Still, the book worked for me not only because I could hear the beating heart underneath the narrative flourish, but because the stories created a whole: the loner, poet, psychologist and the self-explorer are the same. In the last story, Roscoe faces his family history and himself without disguise. He tells his brother he needs to finish writing “this damned book.” The voice is honest and emotional. He’s tough on himself. In telling his story, he is also recounting how memory plays tricks on you. How complex, untrustworthy, and important our stories are. “We will never tell you the true story of our lives.” At the end of the book, Roscoe does offer a few slim pages of warmth as the long-alone narrator seems to have found companionship.

With so many other gay books on my shelf at the time – the
Men on Men
collections, Edmund White, David Leavitt – it’s odd that this is the one that stuck with me, because it does little exploration of gay identity, which I was obsessed with and went on to explore in my first short story collection. The various Richard incarnations show no allegiance to a gay “community,” nor do they take part in any gay “culture.” There are mentions of bars and clubs, but they are places the narrator returns from, not where any action takes place. AIDS appears, but at a distance from the narrator. If there is identification here, it is as a sex worker.

Birthmarks
was not alone as a book featuring gay narrators who stepped outside of the prototype of middle-class gay white men in New York City or San Francisco. But while I’d read other authors who portrayed tough, hard gay men and boys who lived on the wrong side of the tracks and had thoughts that weren’t pretty, Roscoe felt the most authentic. The hallways of hotels where “[o]ne of the other prostitutes or addicts had stolen the bulb,” and the narrators who knew “[h]ow to make the most money. How to fix the shots. How to mistrust strangers.” seemed not a literary experiment but a smudge of blood on the page.

If
Birthmarks
is a gay book, it is in the sense of portraying an outsider’s experiences, of exploring the self, of being an outlaw. The stories portray a darker existence than I would ever experience. I would never engage in sex work. It would be years before I would recognize the drugs that are mentioned. On rereading the book, I’m still shocked by the story, “My Lover’s Touch,” where a young boy is imprisoned, kept slave, and beaten brutally, and as a young man searches for this same man who will make him feel this “love” again.

Yet all of these stories are about wanting to connect, and understand one’s self. The deep aloneness that seeps out of the pages was what I often felt those years, feeling that everyone else was happier than me, and that I would never quite fit in with the world as it was. I longed for something that would make me feel happy, accepted, perhaps a boy, who would appear, as in “Angie, Short for Angel.” “I found you, he would say, for the first time speaking my real name out loud, and that would be the final end of being lost.”

It was not only a sense of missing romantic love. There is a disconnection from family, a state of being broken; more than another banal story of a broken heart. Something went wrong long before that, almost at the beginning. The always slightly altered narrator of
Birthmarks
is detached from his own family, and from nearly everyone. He has a profound sense of difference from the world that for many of us is our first sense of being gay.

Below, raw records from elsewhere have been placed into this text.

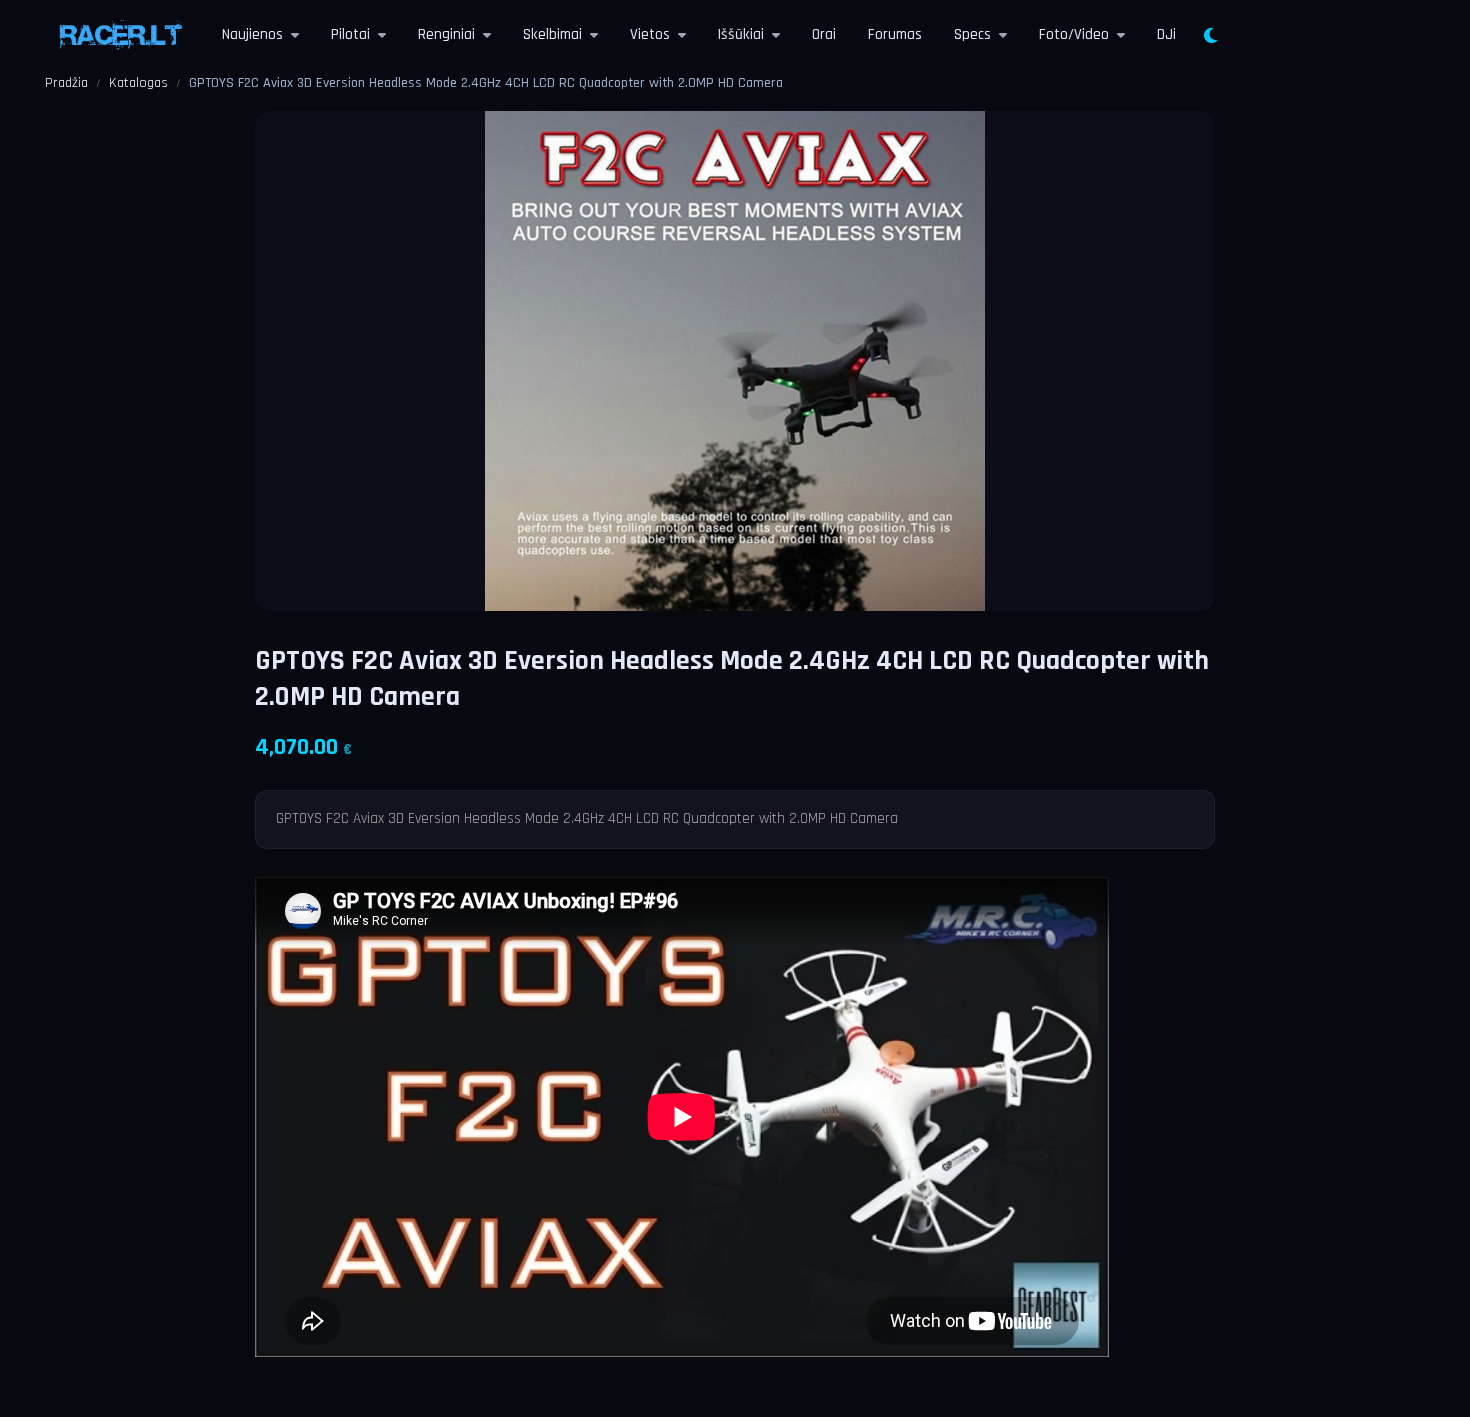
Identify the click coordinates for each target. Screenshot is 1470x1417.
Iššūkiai (741, 34)
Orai (824, 34)
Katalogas (138, 83)
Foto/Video (1074, 34)
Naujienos (252, 34)
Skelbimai (552, 34)
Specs (972, 34)
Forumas (895, 34)
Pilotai (350, 34)
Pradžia (66, 83)
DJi (1166, 34)
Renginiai (446, 34)
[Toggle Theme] (1210, 36)
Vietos (650, 34)
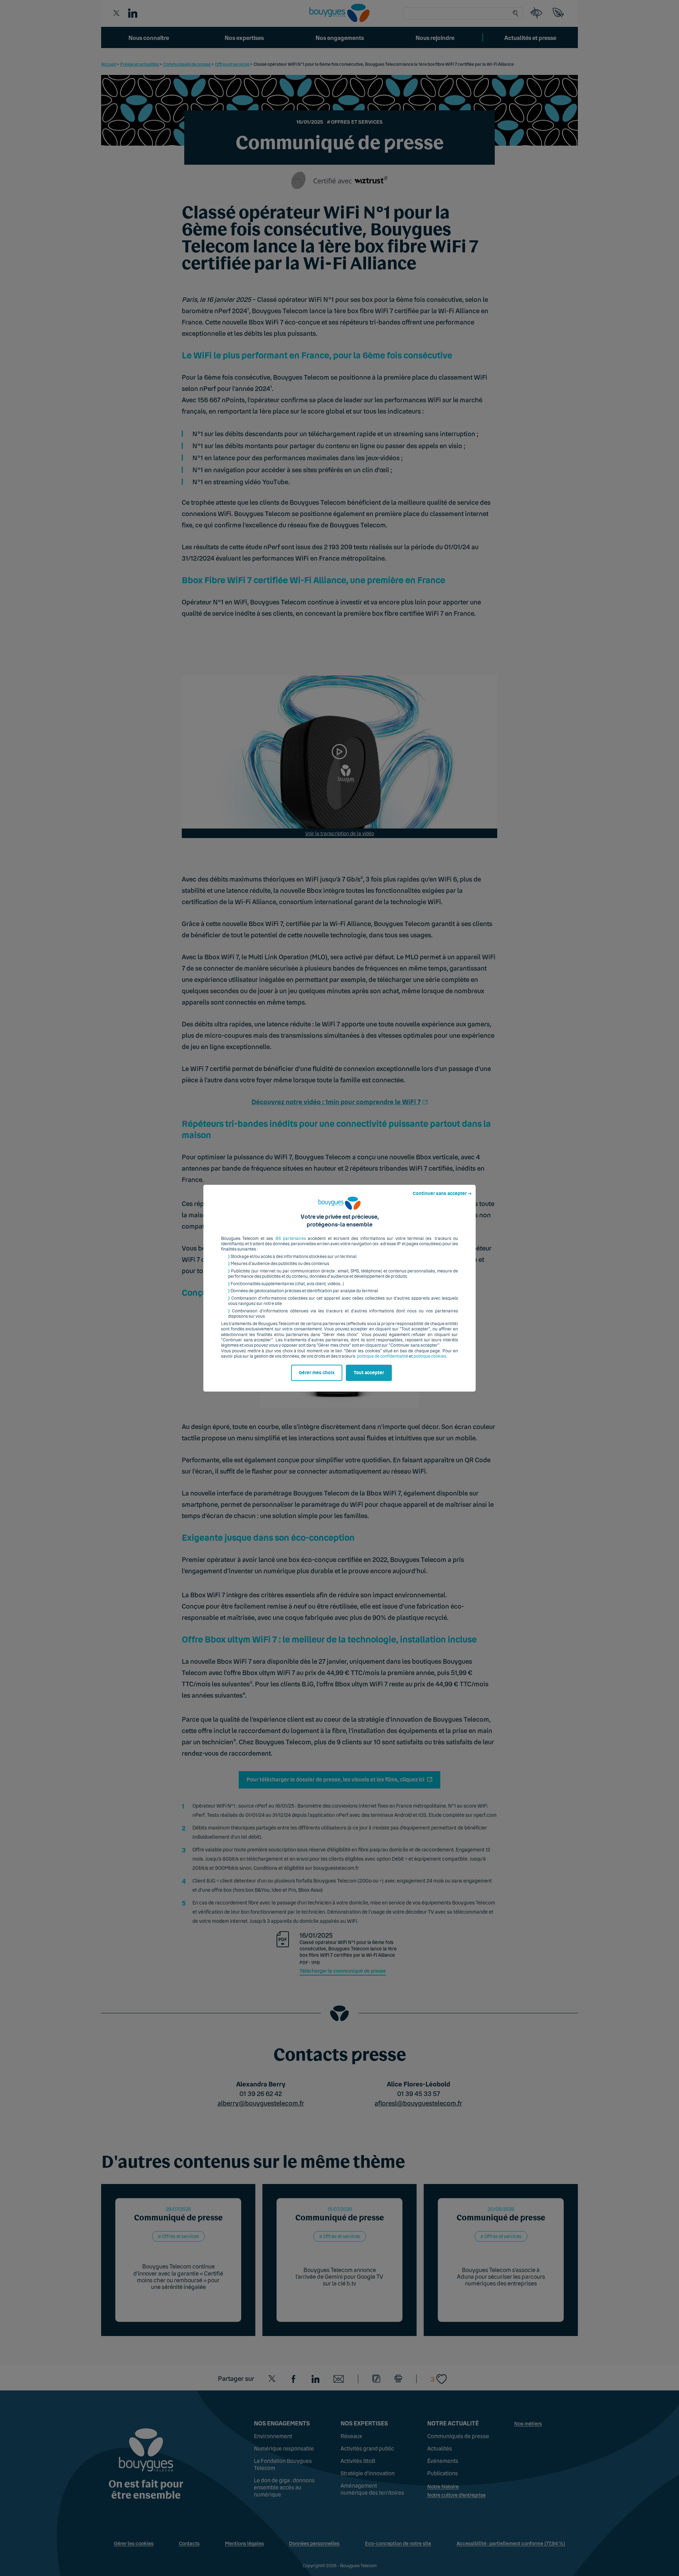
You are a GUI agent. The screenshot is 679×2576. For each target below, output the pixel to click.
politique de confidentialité (382, 1356)
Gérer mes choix (317, 1373)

Far away from the land of my birth, I was in Spain when I read
Birthmarks
, but reading stories of my birthplace of Vancouver, parts of British Columbia where I’d studied and done outdoors trips; Toronto, the closest city to my university; Europe, where I’d backpacked in the last year; and even the “Third World,” though my Ecuador was far away from his Africa.

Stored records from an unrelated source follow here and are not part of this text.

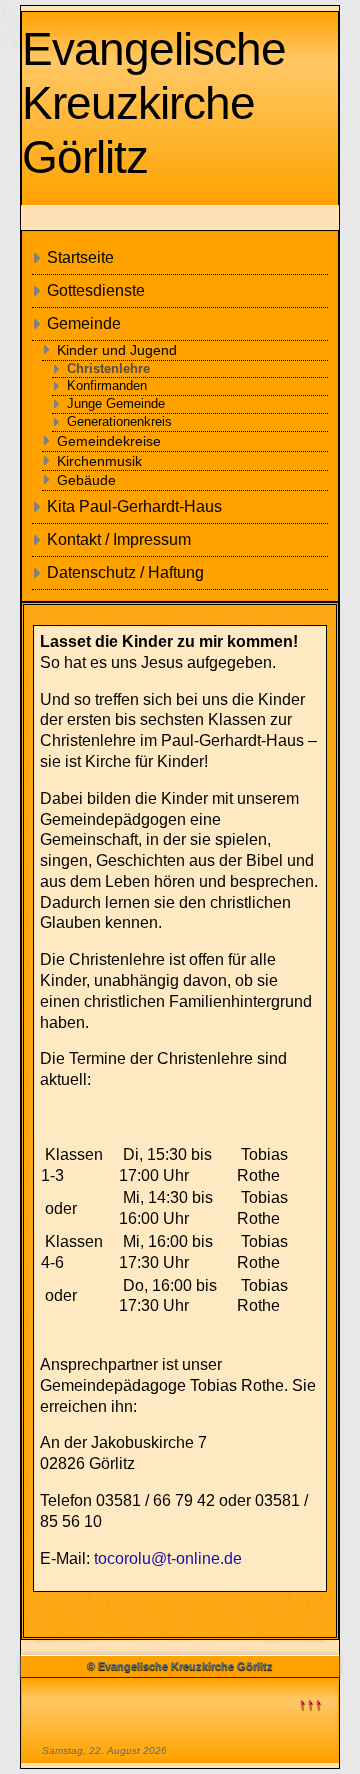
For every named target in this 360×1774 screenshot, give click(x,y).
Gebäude (86, 480)
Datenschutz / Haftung (125, 572)
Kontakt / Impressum (119, 539)
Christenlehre (108, 368)
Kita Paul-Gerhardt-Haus (134, 506)
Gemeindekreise (109, 441)
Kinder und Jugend (117, 350)
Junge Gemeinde (116, 403)
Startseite (80, 257)
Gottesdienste (96, 290)
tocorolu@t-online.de (168, 1558)
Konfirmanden (107, 385)
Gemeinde (84, 323)
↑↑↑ (310, 1703)
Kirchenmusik (99, 461)
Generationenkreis (119, 421)
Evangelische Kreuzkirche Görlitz (154, 103)
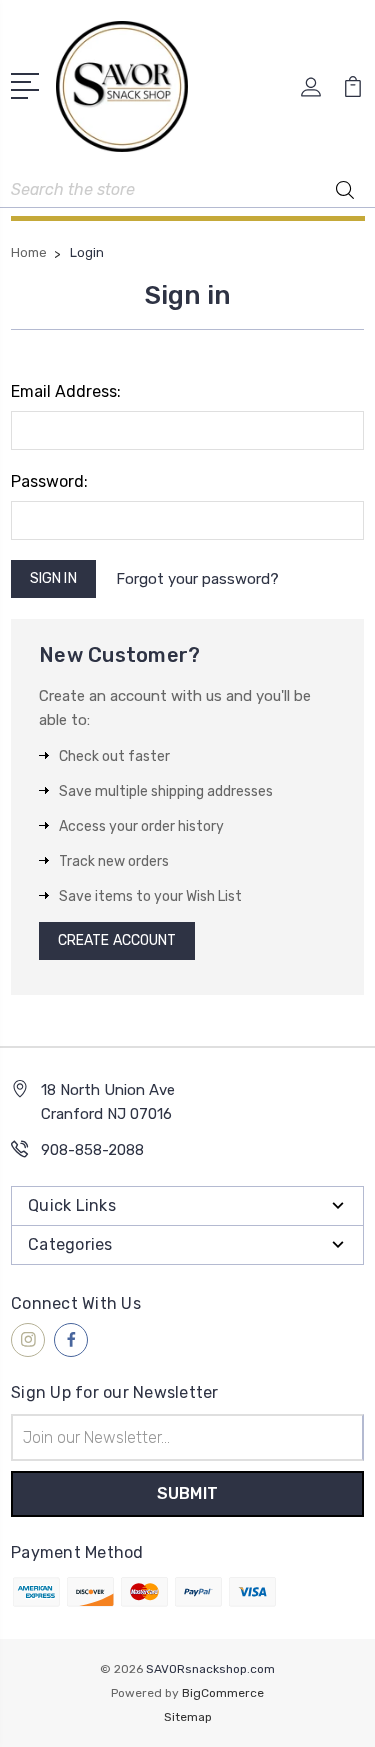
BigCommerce (223, 1693)
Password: (49, 481)
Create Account (117, 940)
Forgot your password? (197, 579)
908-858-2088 (92, 1150)
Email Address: (66, 391)
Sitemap (188, 1717)
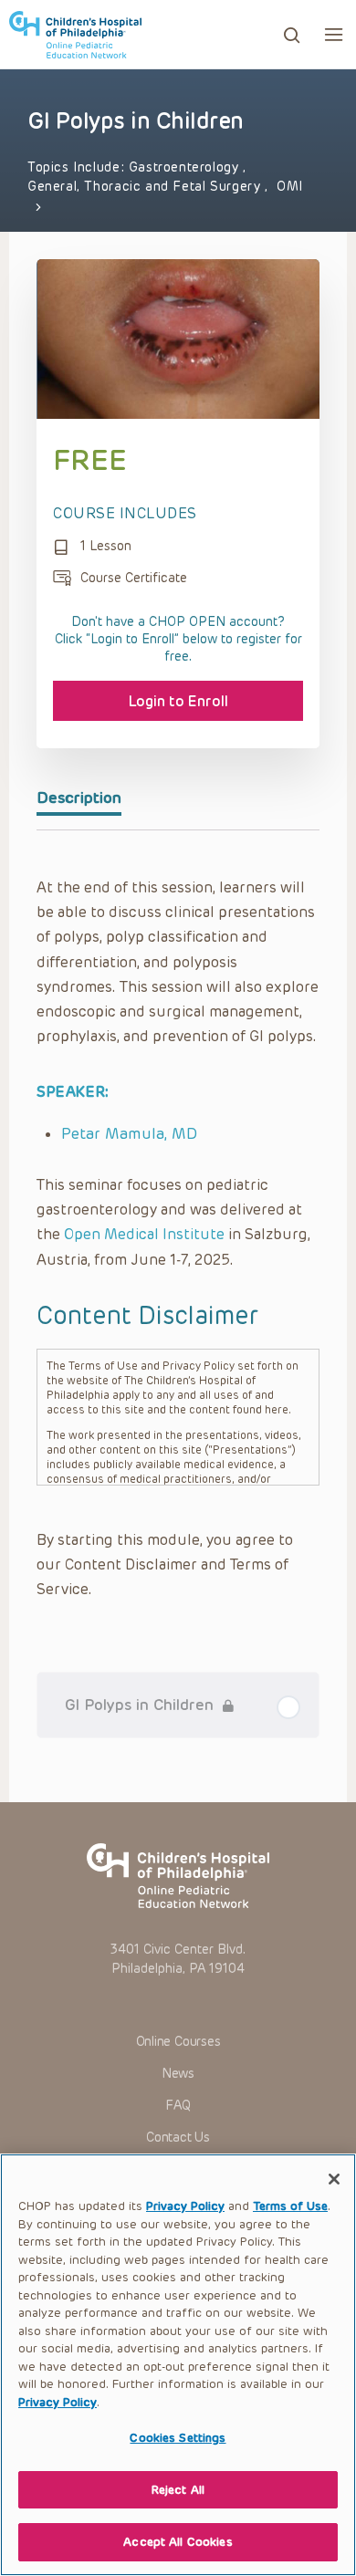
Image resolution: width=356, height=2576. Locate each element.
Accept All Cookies (177, 2542)
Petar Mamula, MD (129, 1133)
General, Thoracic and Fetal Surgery (146, 186)
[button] (333, 34)
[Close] (334, 2179)
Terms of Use (290, 2206)
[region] (178, 2365)
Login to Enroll (178, 701)
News (178, 2073)
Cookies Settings (177, 2438)
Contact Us (178, 2137)
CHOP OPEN (75, 35)
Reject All (178, 2490)
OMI (290, 186)
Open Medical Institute (144, 1234)
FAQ (177, 2105)
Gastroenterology (186, 167)
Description (79, 797)
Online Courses (178, 2041)
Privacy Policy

How strange that the book would end in Seville. Yes, I’d read the author bio at the front of the book that told me Roscoe “currently lives in Seville, Spain” but the timing still shocked me. I was on a bus from Sagres, Portugal, headed back to Seville at the same time that Roscoe’s narrative moves to Spain, where he meets his younger brother and recounts his parents in “perpetual motion,” dragging their children with them through Africa and Europe, leaving Roscoe’s narrators as restless drifters uncertain of their next destination.

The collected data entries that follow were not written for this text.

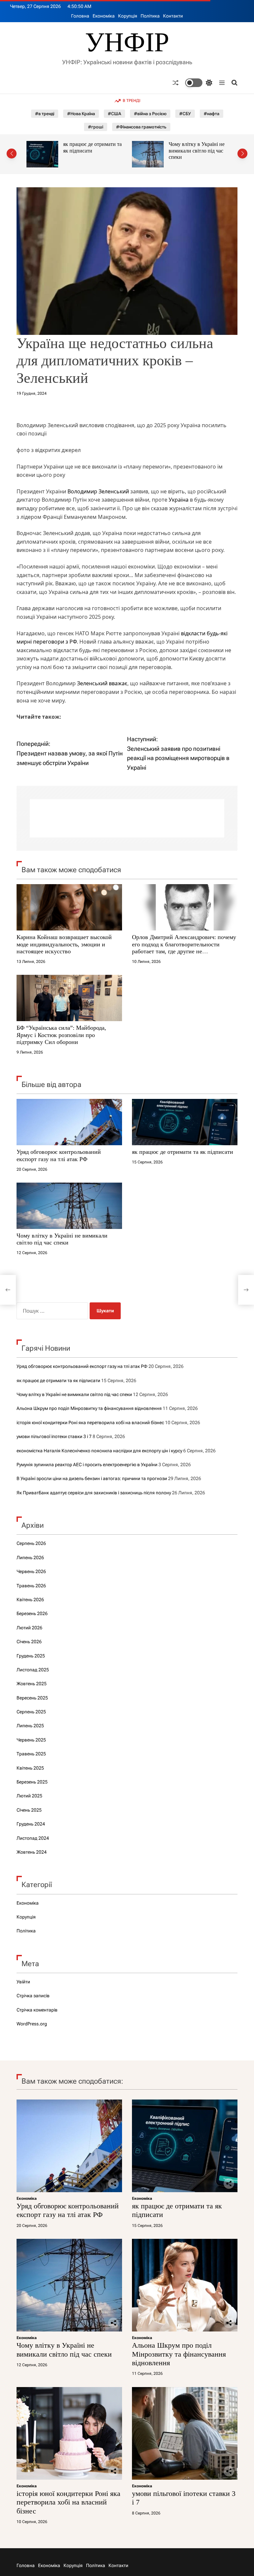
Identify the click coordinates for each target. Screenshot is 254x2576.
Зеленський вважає (102, 683)
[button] (12, 153)
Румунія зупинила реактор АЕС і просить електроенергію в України (87, 1464)
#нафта (211, 113)
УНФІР (127, 42)
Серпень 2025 (31, 1711)
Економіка (104, 16)
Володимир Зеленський (98, 491)
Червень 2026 (31, 1571)
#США (114, 113)
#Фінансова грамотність (141, 126)
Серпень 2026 (31, 1543)
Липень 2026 (30, 1557)
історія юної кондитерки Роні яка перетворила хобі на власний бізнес (90, 1422)
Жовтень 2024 (32, 1852)
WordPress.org (32, 2023)
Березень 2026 (32, 1613)
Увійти (23, 1981)
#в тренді (44, 113)
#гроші (95, 126)
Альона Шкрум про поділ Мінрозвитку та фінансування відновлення (198, 154)
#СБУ (185, 113)
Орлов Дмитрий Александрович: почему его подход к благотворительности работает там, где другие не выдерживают (184, 948)
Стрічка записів (33, 1995)
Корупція (127, 16)
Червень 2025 (31, 1739)
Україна (179, 499)
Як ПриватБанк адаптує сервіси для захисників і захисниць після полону (94, 1492)
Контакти (173, 16)
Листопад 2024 (33, 1838)
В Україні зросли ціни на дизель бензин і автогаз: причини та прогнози (92, 1478)
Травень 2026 (31, 1585)
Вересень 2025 (32, 1697)
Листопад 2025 (33, 1669)
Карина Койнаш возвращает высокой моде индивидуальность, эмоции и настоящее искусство (64, 944)
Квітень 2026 (30, 1599)
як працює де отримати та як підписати (182, 1152)
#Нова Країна (81, 113)
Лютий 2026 (29, 1627)
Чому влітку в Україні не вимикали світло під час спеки (91, 150)
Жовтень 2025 (32, 1683)
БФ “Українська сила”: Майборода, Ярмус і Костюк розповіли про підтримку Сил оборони (61, 1034)
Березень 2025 (32, 1782)
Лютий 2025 (29, 1795)
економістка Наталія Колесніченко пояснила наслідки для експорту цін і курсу (99, 1450)
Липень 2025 (30, 1725)
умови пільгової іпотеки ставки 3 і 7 (54, 1436)
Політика (150, 16)
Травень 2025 (31, 1753)
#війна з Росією (150, 113)
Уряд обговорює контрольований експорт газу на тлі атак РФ (59, 1155)
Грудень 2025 (31, 1655)
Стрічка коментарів (37, 2009)
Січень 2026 (29, 1641)
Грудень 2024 (31, 1824)
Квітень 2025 (30, 1768)
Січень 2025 (29, 1810)
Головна (80, 16)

That, too, was a similarity I was drawn to, for after my summer in Spain, I was only to live in Canada two more years before returning to Europe for four years and then Australia ever since. Unlike Roscoe, I had no particular reason for feeling such wanderlust but I could feel the strand of rootlessness that runs through the book and let myself become also entangled in it. Another commonality that I hoped to share but could only imagine was that I wanted to be a writer.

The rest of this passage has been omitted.